証言で綴る日本のジャズ3 康 芳夫 第5話「入国許可が下りなかったマイルス・デイヴィス」:小川隆夫(ARBANより抜粋)
——AFAでは成功した興行もあれば失敗もあったと思います。
いろんな種類の興行をやっていましたから、失敗もいっぱいあります。その中でジャズは繋ぎです。ボリショイ・サーカスとかのほうがぜんぜん規模が大きい。
——ロリンズは問題なく入国できたということですが、ジャズ・ミュージシャンの場合、先ほどの話にもあったように、ドラッグの問題や対策も必要でしたか?
リーダーについては事前にチェックしますが、メンバーの中にヘヴィーなヤツがいると、これはどうしようもない。クスリを調達するのが厄介だったですね(笑)。横浜の黄金(こがね)町に密売組織があって。ぼくはやらないけど、いまのほうがよっぽど入手は簡単ですよ(笑)。
——入国した時点で、公安が見張っているようなことはなかったんですか?
前科があればそうかもしれないけど、そこまではなかったですね。でも、だんだん厳しくはなってきました。ぼくがマイルスを呼ぼうとしたのは68年のことだけど、ロリンズのあとに彼を呼ぶ話になったんです(64年の初来日)。
そのときは法務省筋の情報で、「場合によっては入国できないかもしれない」と。それで、ダミーとして、こちらが段取りをして本間芸能(注35)に呼ばせたんです。このコンサート(注36)は大成功でした。ところがそのあとにぼくのところでマイルスと契約して呼ぼうとしたら、今度は入国の許可が下りなかった。
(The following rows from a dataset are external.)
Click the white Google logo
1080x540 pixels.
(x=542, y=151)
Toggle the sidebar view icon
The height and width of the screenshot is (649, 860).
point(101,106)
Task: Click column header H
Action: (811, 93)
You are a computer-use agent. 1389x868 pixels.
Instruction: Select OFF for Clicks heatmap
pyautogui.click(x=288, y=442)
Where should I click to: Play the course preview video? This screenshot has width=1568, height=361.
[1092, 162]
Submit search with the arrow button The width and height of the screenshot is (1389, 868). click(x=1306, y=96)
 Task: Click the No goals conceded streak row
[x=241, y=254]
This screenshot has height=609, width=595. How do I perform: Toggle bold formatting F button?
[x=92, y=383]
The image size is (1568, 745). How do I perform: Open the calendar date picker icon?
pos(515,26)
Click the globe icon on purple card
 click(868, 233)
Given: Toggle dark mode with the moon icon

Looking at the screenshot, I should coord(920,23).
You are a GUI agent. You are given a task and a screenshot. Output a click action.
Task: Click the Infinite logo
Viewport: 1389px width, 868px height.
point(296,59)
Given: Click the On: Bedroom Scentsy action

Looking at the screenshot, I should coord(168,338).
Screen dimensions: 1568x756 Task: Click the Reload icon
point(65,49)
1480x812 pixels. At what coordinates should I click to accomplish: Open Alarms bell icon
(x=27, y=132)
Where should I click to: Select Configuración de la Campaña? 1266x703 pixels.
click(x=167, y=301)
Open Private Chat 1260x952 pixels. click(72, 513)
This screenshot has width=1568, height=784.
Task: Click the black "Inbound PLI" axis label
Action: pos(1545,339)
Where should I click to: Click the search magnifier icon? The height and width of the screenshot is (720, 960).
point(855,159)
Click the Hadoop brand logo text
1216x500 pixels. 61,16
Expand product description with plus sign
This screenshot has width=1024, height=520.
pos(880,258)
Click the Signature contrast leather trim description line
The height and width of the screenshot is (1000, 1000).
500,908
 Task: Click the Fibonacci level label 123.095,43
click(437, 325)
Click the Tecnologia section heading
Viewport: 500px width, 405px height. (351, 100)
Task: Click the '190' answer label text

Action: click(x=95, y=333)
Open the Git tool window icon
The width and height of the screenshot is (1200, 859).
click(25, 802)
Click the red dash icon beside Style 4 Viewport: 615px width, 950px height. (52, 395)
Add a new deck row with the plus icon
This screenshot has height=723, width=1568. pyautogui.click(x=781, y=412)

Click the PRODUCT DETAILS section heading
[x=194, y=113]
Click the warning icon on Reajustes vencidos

ソニー・レコード(当時はCBS・ソニー)がマイルスのアルバムを出していた関係で、そのルートから契約して、前売り券は4時間で売り切れちゃった。ところが、ギリギリになっても入国許可が下りない。最初から危ないのはわかっていたけど、当時は福田赳夫(注37)先生が幹事長で、同じ派閥に西郷隆盛の孫、西郷吉之助(注38)が法務大臣でいたんです。これがきわめていい加減で(笑)。「とにかく500万用意してくれ」とせがまれた。当時としては大金ですよ。年明け(69年)からツアーが始まるのでギリギリのタイミングでしょ。法務省の仕事納めが29日かな? だけど許可が下りない。
——後始末はどうしたんですか?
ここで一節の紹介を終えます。